Many cryptocurrencies built their reputations on the potential for mouth-watering price increases, benefitting early investors.
Others opted to instead peg their value to an established fiat currency, such as the dollar, in order to escape the wild volatility that afflicts the rest of the market.
Tether became a stalwart of the stablecoin scene, not just attracting people looking for an asset to act as a store of value, but also appealing to anyone more interested in the utility of crypto outside of its investment potential.
Let’s talk about why Tether’s dominance isn’t all that desirable, and what alternative route the market should follow to avoid this in the future.
The blip that nearly sank the ship
Until recently, Tether looked like a safe bet which deserved its flagship position as the most popular stablecoin.
With this dominance came adoption in a number of areas. For instance, there are a number of Tether casinos where you can deposit and gamble with this currency.
Tether’s parent company, iFinex, even registered a trademark for its own online gambling service under the name ‘Betfinex’. The application has yet to be approved, but it’s an interesting insight into the ambitions that the people behind this stablecoin hold.
However, the flaw in all this was revealed following the meltdown of LUNA, as well as stablecoin TerraUSD which was harnessed to the fate of this token.

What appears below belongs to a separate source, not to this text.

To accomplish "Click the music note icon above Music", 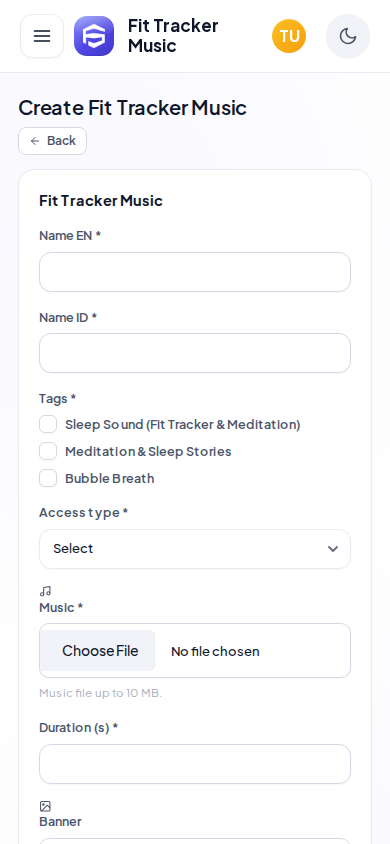I will click(45, 592).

In the aftermath, confidence in all sorts of coins was eroded, and even Tether took a hit, with its value dipping below the $1 mark.
While USDT has since clawed back the ground it lost, this was a wakeup call for many investors, and also those who were attracted by the utility of the coin.
The problem with monopolies
In every case where a monopoly exists, the only people that this benefits are those who are at the help of the dominant force in the market itself.
This is certainly true of Tether in the crypto space, specifically speaking of its role as a stablecoin. There have been warnings in the past that Tether’s failure would be catastrophic, and likely cause a domino effect that took a litany of smaller coins with it.
This nearly came to pass during the aforementioned sinking of LUNA and TerraUSD, and even now there is still a hole in Tether’s capitalization which represents the number of holders who chose to jump ship after getting spooked when it came briefly unpegged.
It’s not just that having an overly dominant, bloated stablecoin is bad for investors and traders, but also that Tether in particular has not been operated and overseen with adequate transparency and honesty over the years.
It all feeds into perpetuating the stereotype of the crypto market being akin to the Wild West, rather than a respectable and resilient niche where there is room for more cautious investment, as well as more than a few moonshots.
The path forwards
Hopefully, the disruption and continued uncertainty that has surrounded the crypto scene for the past few weeks will serve a positive purpose, even if it has also resulted in stress and heartache for many of the more recent converts.
Convincing those behind the likes of Tether to take note of how easily their foundations can crumble, and making them up their game, is only possible at times like this.
Predicting the next steps and what they’ll achieve is difficult, of course, especially as Tether remains a major player. That said, a bit of caution and outside scrutiny could mean the diminishment of its dominance without kicking it to the curb altogether.